Nearby Hesston College, Hesston Public schools (which are within 100 yards of the plant), and Newton Medical Center were temporarily placed on lockdown. Immediately after the shooting, the Excel Industries factory was closed down. It reopened on March 10, two weeks after the shooting.

==Reactions==
U.S. President Barack Obama spoke by phone to Hesston Mayor David Kauffman to give his condolences to the victims and his thanks to the first responders. Kansas Governor Sam Brownback issued a statement in a Twitter post, offering condolences to the victims. He later urged all residents in Kansas to pray for the victims and their families, and pledged his support for the investigation. Brownback later lauded the response of police officers during the shootings, and expressed his pride towards the law enforcement community of Hesston.
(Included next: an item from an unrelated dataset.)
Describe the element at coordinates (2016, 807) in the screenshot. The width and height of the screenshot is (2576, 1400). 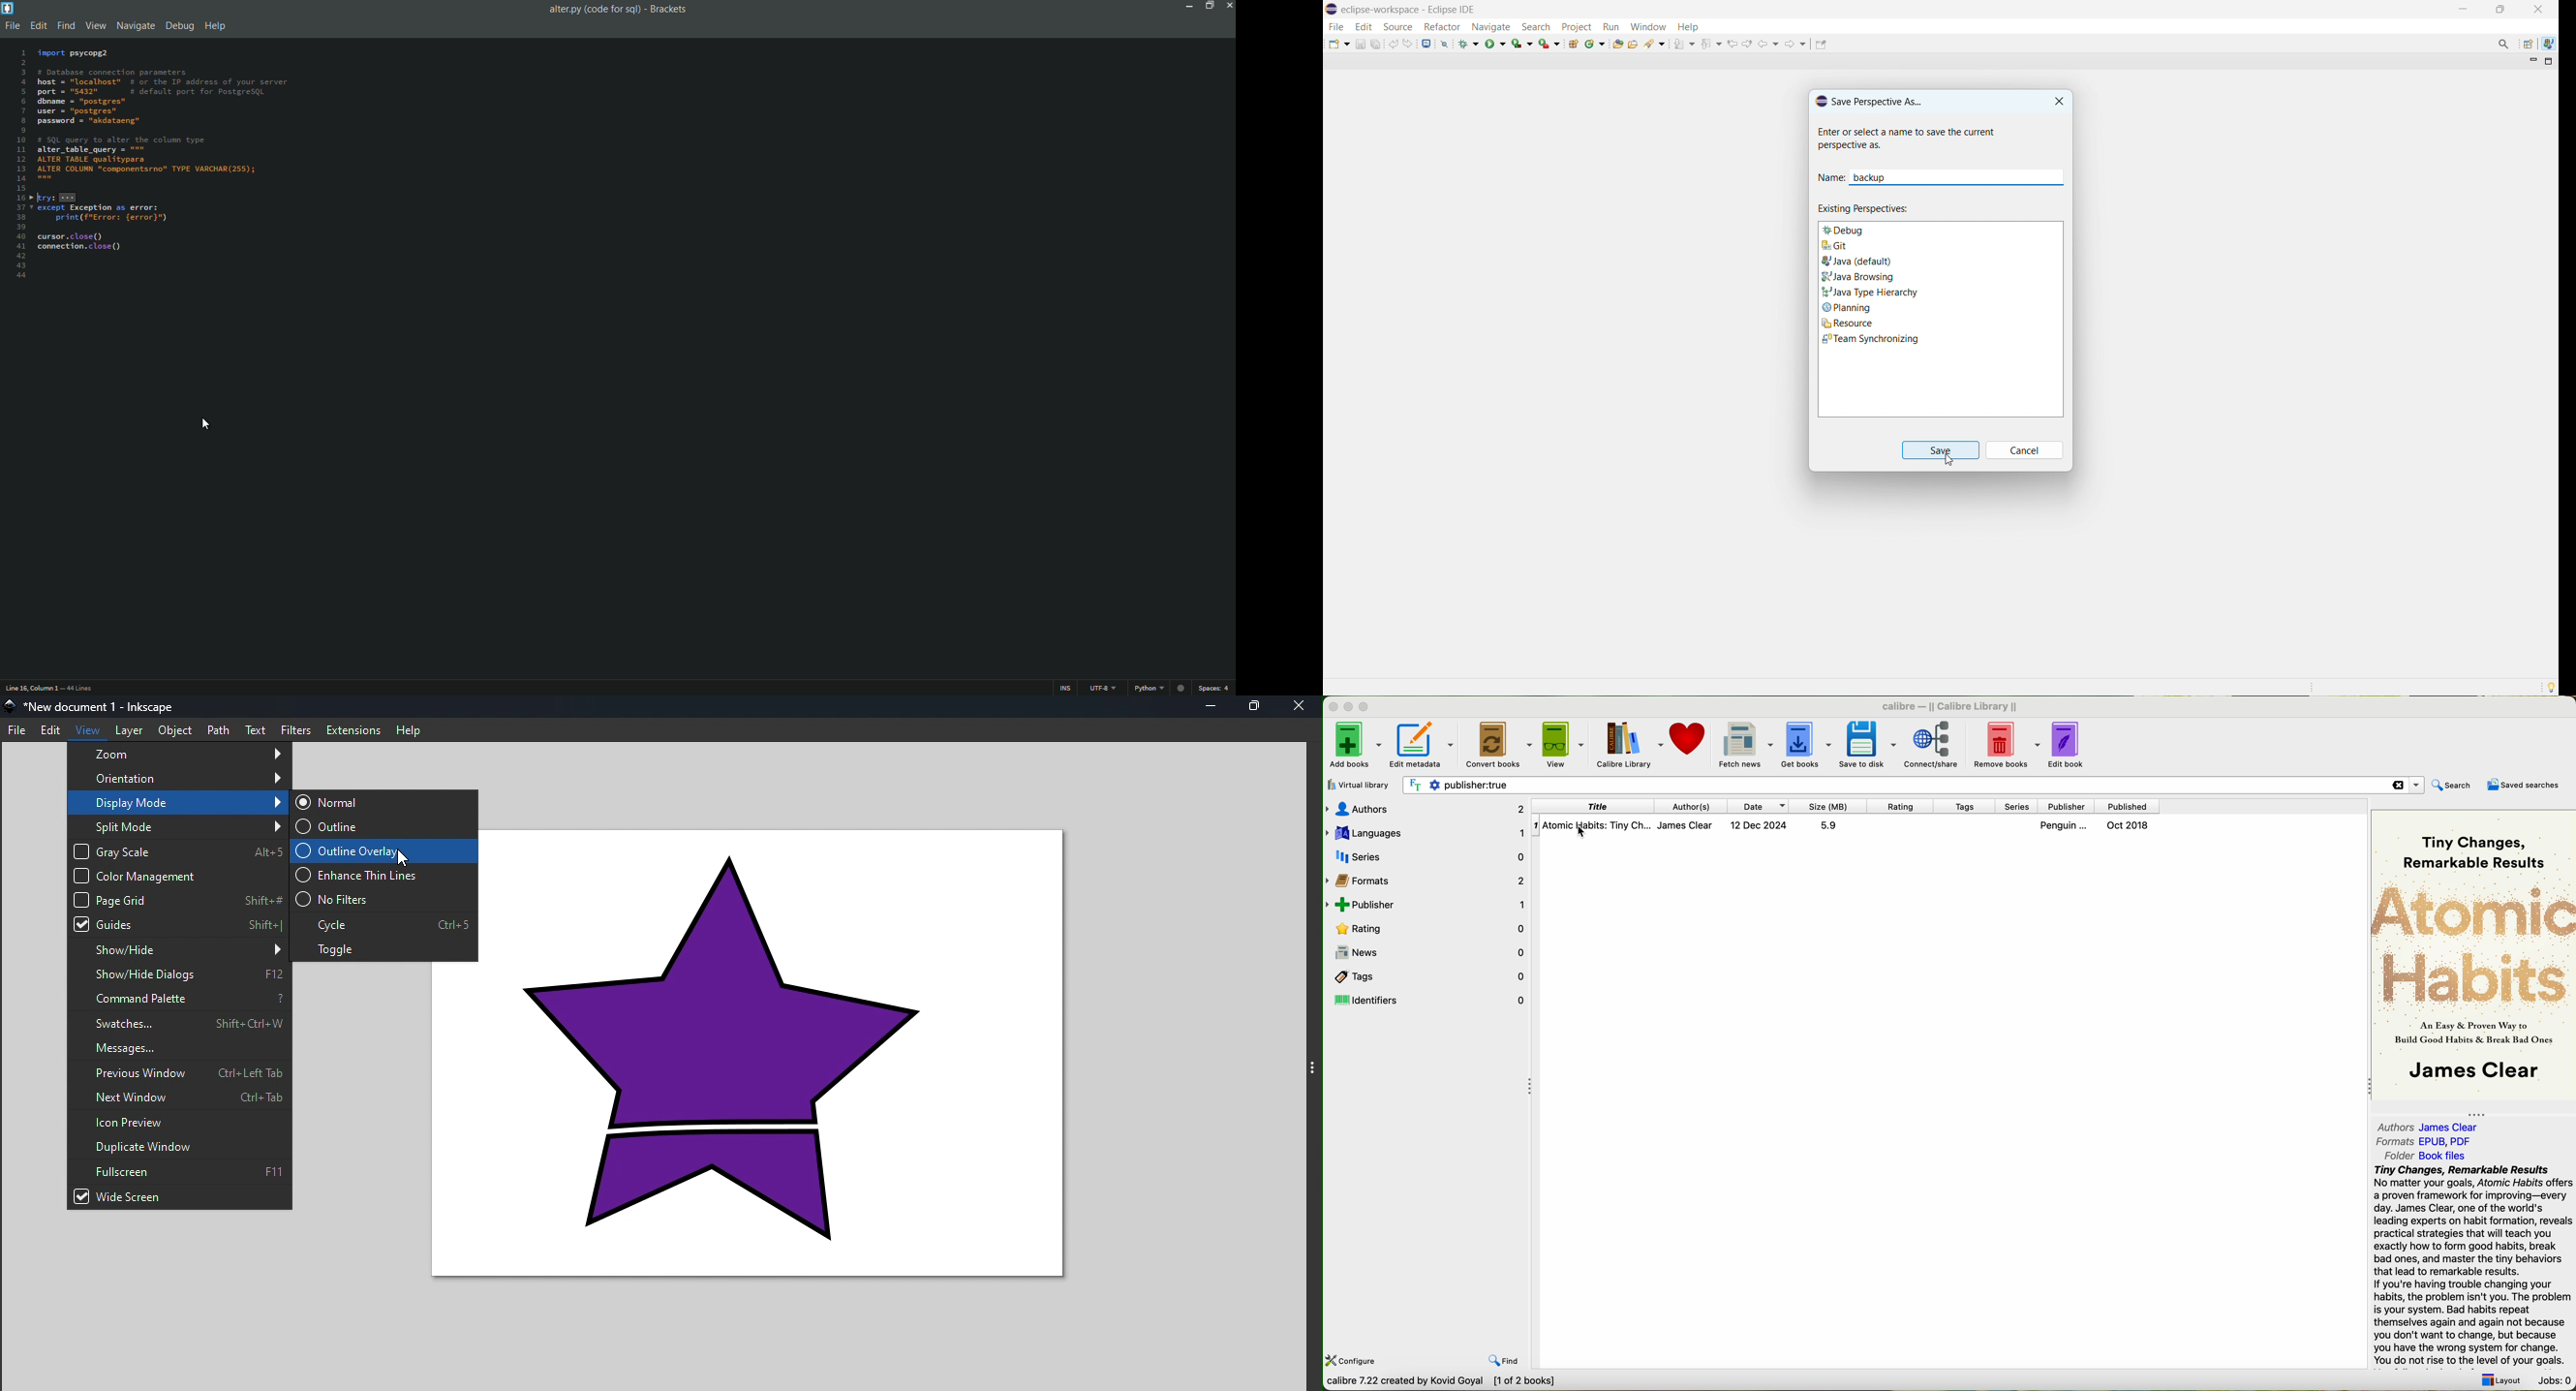
I see `series` at that location.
Paul Mullet, the president and chief executive officer of Excel Industries, said in a statement, "We're really saddened by this horrific event. Our heart goes out to all of our employees and all of the families whose loved ones got injured and killed." On March 1, State Senator Forrest Knox questioned the effectiveness of a Kansas law that allowed private businesses to restrict firearms on their property.

On May 25, three months after the shootings, several people gathered along U.S. Route 81 for a "spontaneous memorial" dedicated to the victims and those affected. A ceremony was also held to recognize the first responders involved in the shootings, along with support personnel, volunteers, and others. During the event, Chief Doug Schroeder, the first responding officer who engaged Ford in a gunfight and killed him, was awarded a Medal of Valor for his heroic actions.